Senator Sasse: Guy, thanks for the invite. Good to be with you.

Guy Benson: So I want to talk about your op ed in The Wall Street Journal. But first, I would be remiss if I did not at least ask you about your reaction to what we’ve seen today, this Bob Woodward book, the audio from the president back in February and March, what he was saying publicly versus privately. Your reaction?

Senator Sasse: Yeah, well, I mean, this this isn’t this being Cobh, it isn’t a political problem and it isn’t a public relations problem.
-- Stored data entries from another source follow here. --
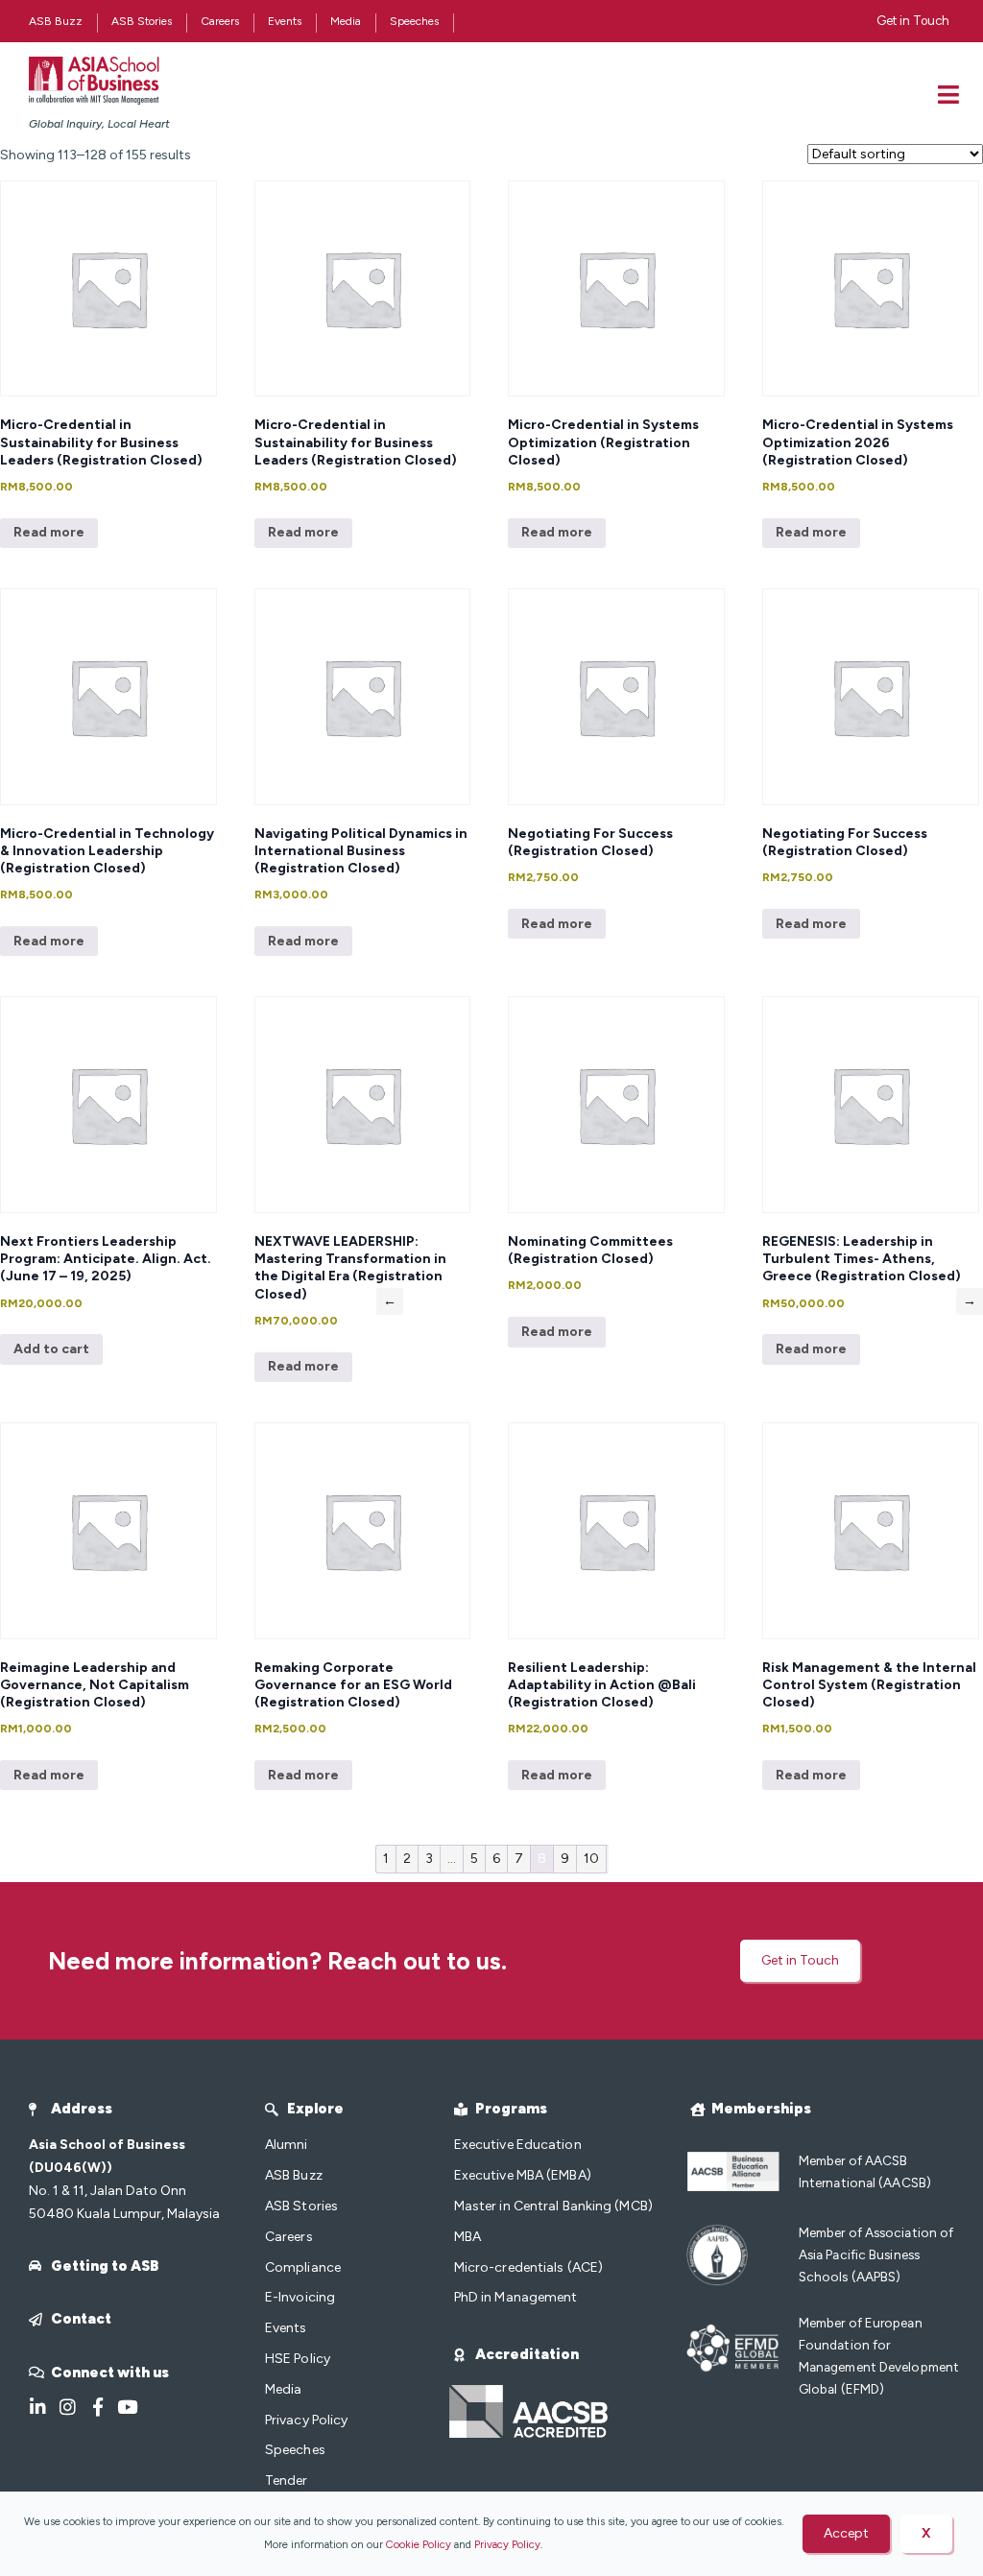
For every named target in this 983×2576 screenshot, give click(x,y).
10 (591, 1858)
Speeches (414, 21)
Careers (220, 21)
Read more (48, 532)
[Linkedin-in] (38, 2406)
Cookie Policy (418, 2544)
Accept (846, 2533)
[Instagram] (68, 2406)
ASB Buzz (56, 21)
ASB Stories (141, 21)
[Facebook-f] (97, 2406)
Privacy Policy (507, 2544)
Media (345, 21)
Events (284, 21)
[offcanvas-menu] (948, 94)
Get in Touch (912, 20)
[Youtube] (127, 2406)
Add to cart (51, 1349)
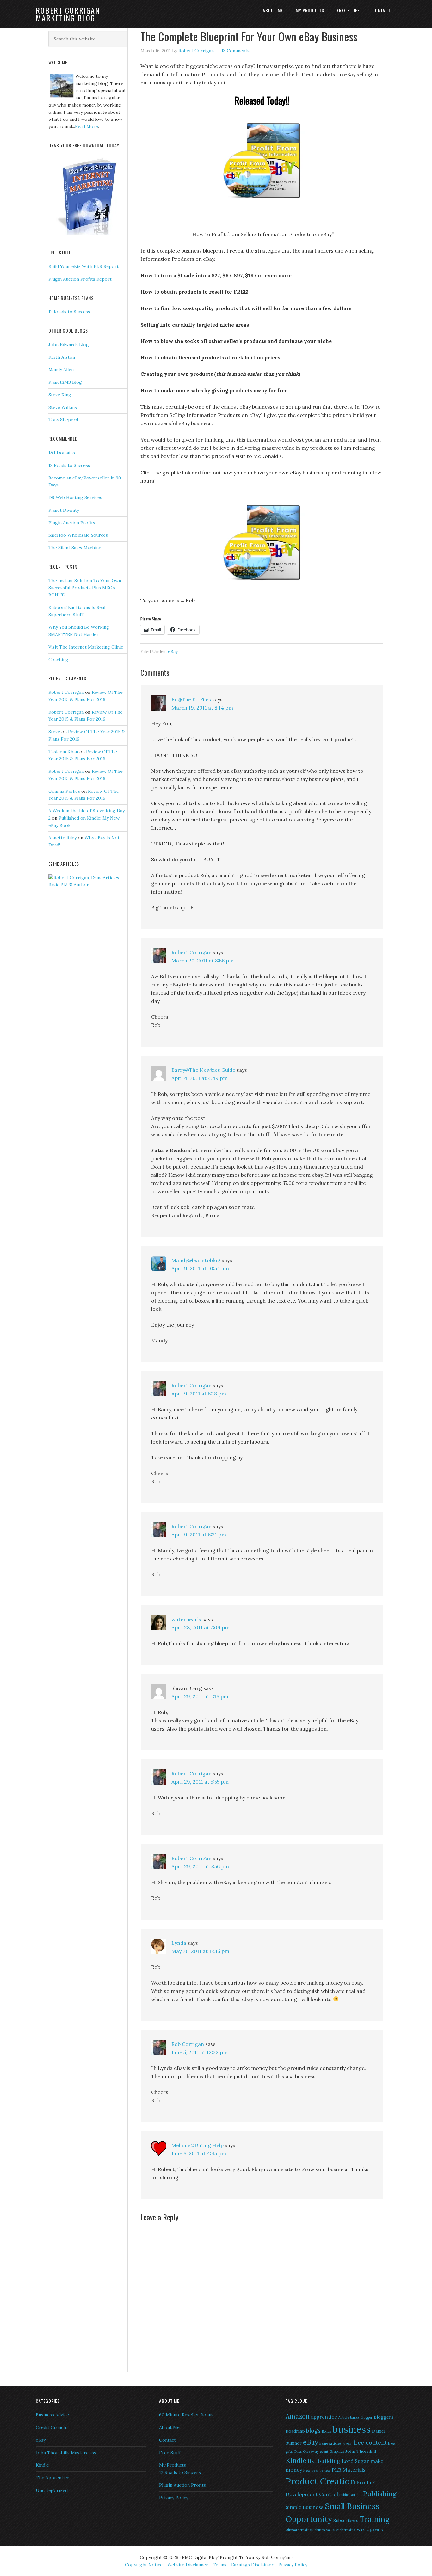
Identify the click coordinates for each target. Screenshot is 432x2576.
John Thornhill (360, 2451)
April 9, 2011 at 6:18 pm (198, 1393)
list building (324, 2460)
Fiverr (347, 2443)
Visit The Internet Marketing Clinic (85, 647)
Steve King (59, 395)
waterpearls (186, 1619)
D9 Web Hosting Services (75, 497)
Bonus (326, 2431)
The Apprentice (52, 2478)
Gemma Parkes (64, 791)
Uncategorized (52, 2490)
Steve (54, 732)
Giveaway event (315, 2451)
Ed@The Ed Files (191, 699)
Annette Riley (62, 837)
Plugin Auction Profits (71, 523)
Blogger (367, 2417)
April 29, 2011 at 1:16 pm (199, 1696)
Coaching (58, 659)
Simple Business (305, 2507)
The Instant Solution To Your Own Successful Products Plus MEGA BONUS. (84, 588)
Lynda (178, 1943)
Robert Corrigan (191, 952)
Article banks (348, 2417)
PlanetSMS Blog (65, 382)
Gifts (298, 2451)
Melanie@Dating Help (197, 2145)
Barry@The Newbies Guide (203, 1070)
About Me (169, 2427)
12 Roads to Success (69, 311)
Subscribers (345, 2520)
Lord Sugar (355, 2461)
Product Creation (320, 2481)
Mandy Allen (61, 369)
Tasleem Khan (63, 751)
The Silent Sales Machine (74, 548)
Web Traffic (345, 2530)
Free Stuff (170, 2453)
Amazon (298, 2416)
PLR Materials (349, 2470)
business (351, 2429)
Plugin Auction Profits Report (80, 279)
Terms (220, 2564)
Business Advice (52, 2415)
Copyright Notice (144, 2564)
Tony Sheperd (63, 420)
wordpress (370, 2529)
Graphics (337, 2451)
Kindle (42, 2465)
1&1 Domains (61, 452)
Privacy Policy (173, 2497)
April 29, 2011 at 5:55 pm (200, 1782)
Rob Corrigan (187, 2044)
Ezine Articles (330, 2443)
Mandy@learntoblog (195, 1260)
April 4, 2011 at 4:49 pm (199, 1078)
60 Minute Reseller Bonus (186, 2415)
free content (370, 2442)
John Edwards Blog (68, 344)
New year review (316, 2470)
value (330, 2530)
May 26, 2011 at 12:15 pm (200, 1951)
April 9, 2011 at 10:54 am (200, 1268)
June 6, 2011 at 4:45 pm (198, 2153)
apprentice (324, 2417)
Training (375, 2519)
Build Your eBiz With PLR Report (83, 266)
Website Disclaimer (187, 2564)
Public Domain (350, 2495)
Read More (86, 126)
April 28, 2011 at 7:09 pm (200, 1627)
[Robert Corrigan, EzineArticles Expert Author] (87, 885)
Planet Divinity (63, 510)
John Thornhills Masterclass (66, 2453)
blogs (313, 2430)
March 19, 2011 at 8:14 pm (202, 708)
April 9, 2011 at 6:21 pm (198, 1534)
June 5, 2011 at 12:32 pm (199, 2052)
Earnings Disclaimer (252, 2564)
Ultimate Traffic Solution (305, 2530)
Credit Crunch (51, 2427)
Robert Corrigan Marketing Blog (68, 13)
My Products (172, 2465)
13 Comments (235, 50)
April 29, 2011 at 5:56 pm (200, 1866)
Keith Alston (61, 357)
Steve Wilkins (62, 407)
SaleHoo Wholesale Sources (78, 535)
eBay (173, 651)
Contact (167, 2440)
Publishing (379, 2493)
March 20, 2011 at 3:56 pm (202, 960)
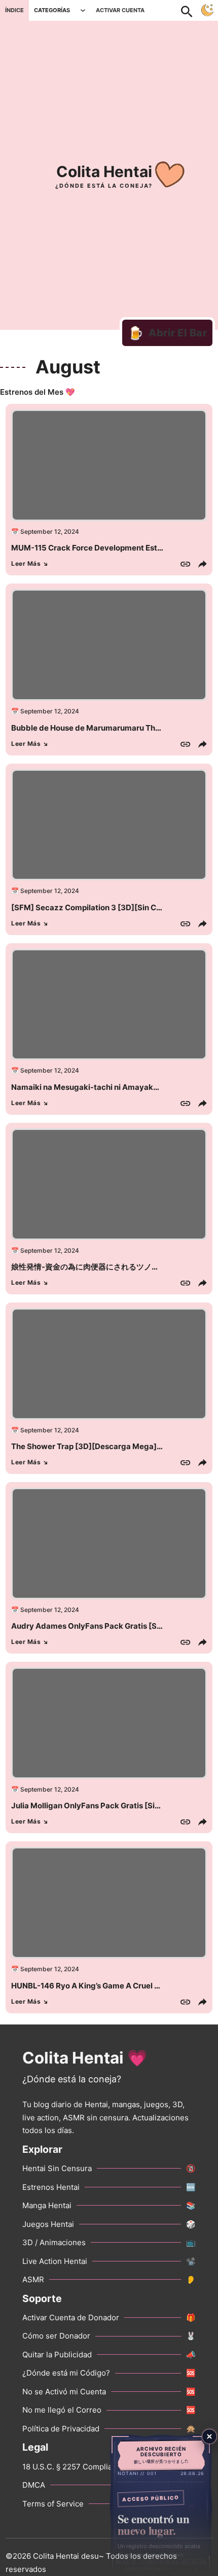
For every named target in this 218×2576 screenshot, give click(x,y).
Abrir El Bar (167, 332)
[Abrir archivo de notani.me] (161, 2504)
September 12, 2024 (49, 531)
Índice (14, 10)
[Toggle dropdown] (83, 10)
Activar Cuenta (120, 10)
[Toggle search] (191, 10)
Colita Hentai (104, 171)
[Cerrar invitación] (209, 2436)
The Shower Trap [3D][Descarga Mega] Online (96, 1446)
It’s a public health crisis that has also created an economic crisis. And we have economic crisis is getting it all marital and public health crises. And tens of thousands of Americans have died from the virus. Tens of millions of Americans are out of work because of the lockdown that flowed from the virus and from some government mistakes in response to the virus. Deadly serious stuff. And from the very beginning, I’ve been pushing that we needed a much more aggressive testing regime. Americans had some lead time on the virus, but that time didn’t translate into enough action. So I’ve been pretty clear for a long time that I’ve wanted the whole White House to start acting like a team on a mission, trying to tackle a real problem, not trying to manage, you know, short term media.

Guy Benson: Right. And when the president tweets in March, a comparison of corona virus to the flu. But in February, he’s telling Bob Woodward on the record, this is a lot worse than even a bad flu in terms of deadliness. There’s a disconnect there. I mean, some of the complaints about Trump I think are unfair. That one seems at least to be a pretty clean hit to me.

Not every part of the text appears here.